**Page**
------------
As for the portfolio, I'd better get busy! I'll go after some opportunities to get as much done as I can (I'm almost certain that newspapers and magazines have writing competitions regularly). On top of that, I'll keep my eyes open for any possible chance to use my creativity in a way that'll be recognized somehow. I also really want to complete some type of intense workshop in filmmaking before I apply-- if the wallet allows it. I know it would benefit me a lot if part of my creative submissions included a short film or two. Hopefully toward the end of the year I'll have a nice list . Thank you for the very helpful post. Be sure to fill me in on how you like USC (and LA) when you get down there!

So, I'm very glad I made this thread. I'm feeling much more optimistic now about my chances of getting in. I really want to make sure that I get the best possible education in my field of interest, one that'll prepare me for such a highly-competitive career and give me an edge. With a bit of luck, I'll get just that come '09.

*armen*, who knows, maybe we'll see each other there.

Thanks again for the responses!


----------



## Bandar Albuliwi (May 22, 2008)

I ended up choosing AFI's Directing program.


----------



## Bandar Albuliwi (May 22, 2008)
------------
**Written request 1**
Present the records from the line with "Click the Modality column header" up to and including the line with "pyautogui.click(x=439, y=391)" as a Markdown table with the columns Row and Line. Number each row and leave out any blank lines.

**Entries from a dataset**
------------
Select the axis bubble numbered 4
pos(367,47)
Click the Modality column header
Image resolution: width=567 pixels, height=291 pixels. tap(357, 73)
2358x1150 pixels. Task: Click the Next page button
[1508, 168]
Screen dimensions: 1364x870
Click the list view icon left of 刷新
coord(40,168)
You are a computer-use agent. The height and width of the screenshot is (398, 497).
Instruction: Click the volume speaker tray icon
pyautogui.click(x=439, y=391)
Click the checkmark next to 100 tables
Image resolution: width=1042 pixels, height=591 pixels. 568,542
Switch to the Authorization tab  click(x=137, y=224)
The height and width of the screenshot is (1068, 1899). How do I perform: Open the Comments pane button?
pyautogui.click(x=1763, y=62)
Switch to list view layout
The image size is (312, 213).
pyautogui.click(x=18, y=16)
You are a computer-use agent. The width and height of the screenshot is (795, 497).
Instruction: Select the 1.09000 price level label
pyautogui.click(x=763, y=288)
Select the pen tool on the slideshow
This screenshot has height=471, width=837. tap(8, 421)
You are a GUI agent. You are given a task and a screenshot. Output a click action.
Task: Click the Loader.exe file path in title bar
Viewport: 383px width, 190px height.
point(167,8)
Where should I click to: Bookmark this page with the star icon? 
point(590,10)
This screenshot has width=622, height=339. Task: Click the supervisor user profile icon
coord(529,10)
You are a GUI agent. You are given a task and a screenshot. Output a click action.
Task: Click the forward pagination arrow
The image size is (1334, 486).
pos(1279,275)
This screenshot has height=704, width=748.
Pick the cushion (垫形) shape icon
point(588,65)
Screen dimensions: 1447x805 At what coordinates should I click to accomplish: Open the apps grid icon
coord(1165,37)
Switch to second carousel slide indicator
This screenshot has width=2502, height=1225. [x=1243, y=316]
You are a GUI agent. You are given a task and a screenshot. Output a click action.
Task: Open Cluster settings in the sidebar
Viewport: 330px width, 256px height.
------------
**Written request 2**
Write the next part of the forum thread about applying to film school, picking up after its final line.

**Result 1**
| Row | Line |
|---|---|
| 1 | Click the Modality column header |
| 2 | Image resolution: width=567 pixels, height=291 pixels. tap(357, 73) |
| 3 | 2358x1150 pixels. Task: Click the Next page button |
| 4 | [1508, 168] |
| 5 | Screen dimensions: 1364x870 |
| 6 | Click the list view icon left of 刷新 |
| 7 | coord(40,168) |
| 8 | You are a computer-use agent. The height and width of the screenshot is (398, 497). |
| 9 | Instruction: Click the volume speaker tray icon |
| 10 | pyautogui.click(x=439, y=391) |

**Result 2**
If you are really serious about getting into one of the top tier film schools (ie. NYU, AFI) than make sure you have a great short film that shows your narrative voice and a narrative statement that gives them a sense of who you are and the types of stories you want to tell.  

Those two pieces of the application will most likely be the deciding factor of whether or not you get accepted (at least for NYU or AFI's sake).


----------



## CelestiallyEccentric (May 22, 2008)

> CelestiallyEccentric, I'm definitely gonna go all-out on the personal essay; it's the one thing that I know I have complete control over its quality, so there's no excuse to write anything but the best essay I've written yet. When will you be hearing from Chapman (or has it already happened)? It's funny, I've heard about the Law of Attraction more than a couple of times in my life, lol. Looks like this is one phenomenom that might be real. Thanks for the tip.



Your welcome!  

The Law of Attraction is very real. It's one of the few laws I've become aware of that actually makes sense. How do we think the richest people are so rich? Or people are in the loops that they're in? Don't let anybody influence you about The Law of Attraction. Watch the film for yourself.  It's awesome. 

I actually logged onto webadviser last night and found my status at "Decision Complete." So I'm thinking pretty soon I'll be hearing from them. 

Good luck!


----------



## linsper23 (May 22, 2008)

I was interested in applying to USC. Unfortunately, they don't accept transfer students for the spring term.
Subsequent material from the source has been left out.